Monday, May 23, 2005

Automated textual coordination 1.0

Mostly, this is an excuse to play with a neat online toy, "Spell with flickr", by Kastner. But it also shows that by executing rules for coordinating texts, scripts can automate some processes that would take quite a bit of time to do by hand.

T square up closeEXt

[Actually, I had to hand-paste the auto-generated HTML because Blogger wont allow Kastner's java. But it's still pretty nifty.]

Healthy Technological Criticism

In his recent post "The right tool for the job", Jason Fried over at Signal vs. Noise shows the kind of critical thinking about technology that I'm hoping to teach my students. He does a great job ackowledging that any technology is only one of several possible solutions for a given situation and it's that situation or context that should drive one's choice of technologies.

Amen Jason!

Friday, May 20, 2005

Taking Notes


Taking Notes
Originally uploaded by
philgyford.

This blog serves as a sort of zoo where I can collect specimines of writing phenomena related to my research. Today's exhibit is a wonderful example of textual co-location and remediation found in the wild.

Phil Gyford has posted this Flickr image of his life-hack/notetaking system. He's got a carfully managed process of taking Post-It notes while reading, then transposing them to the web so that he (and others!) might use them.

Friday, May 06, 2005

Amazon's "Statistically Improbable Phrases"

Wired explores Amazon's new "Statistically Improbable Phrases" -- unusual word strings based on statistical analysis of word frequency and data mining. The technique is also producing concordences of Amazon's offerings.

I tried Umberto Eco's Name of the Rose and the list included "dead monks" and "treasure crypt" (well, and "heptagonal room" -- probably one of the more statistically improbable word string one might hope to unearth).

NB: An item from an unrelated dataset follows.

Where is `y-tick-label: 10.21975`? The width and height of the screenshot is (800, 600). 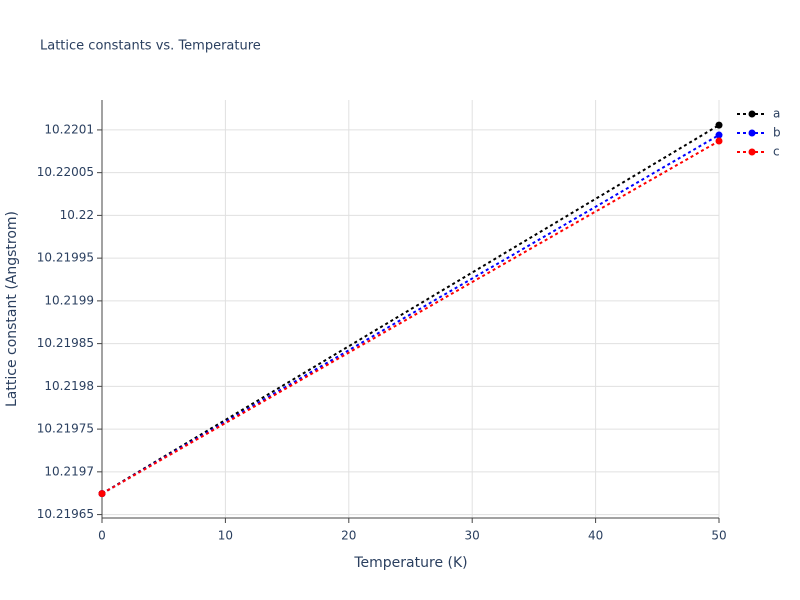
y-tick-label: 10.21975 is located at coordinates (66, 429).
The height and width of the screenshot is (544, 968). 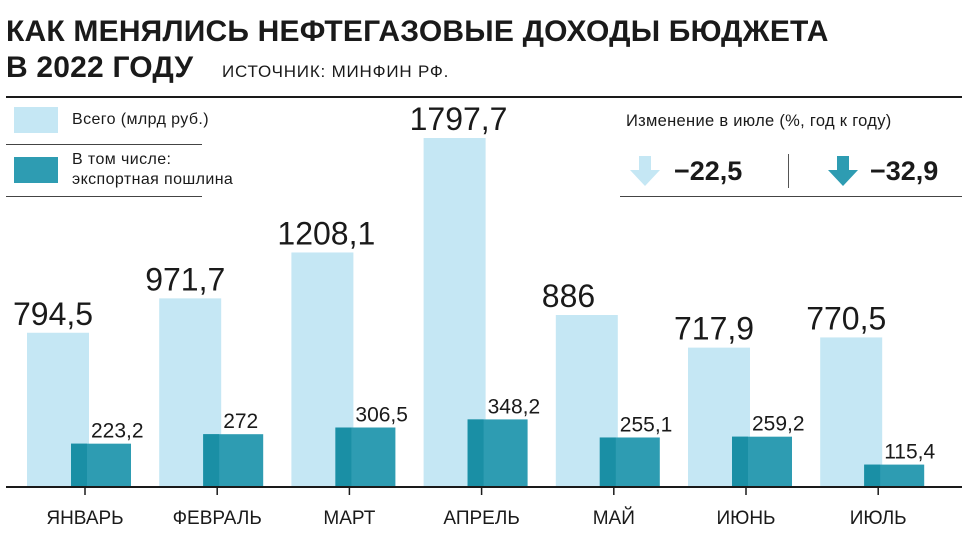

I'm intrigued by the idea of SIPs as authorial fingerprints. Hunter S. Thompson is one of the only authors I know who regularly uses "atavistic" but curiously, "invective screed" was nowhere to be found.

Wednesday, May 04, 2005

Video killed the text-based star

Christina Wodtke over at Elegant Hack pointed me to Jon Udell's screencast "Heavy metal umlaut: the movie" in which he tracks the development of Wikipedia's Heavy metal umlaut page. While the content of the screencast is fascinating enough, it's Udell's combined use of Wikipedia's page edit history and screen capture software to create a captivating instructional video that really got me thinking, "This is the future of online education in writing."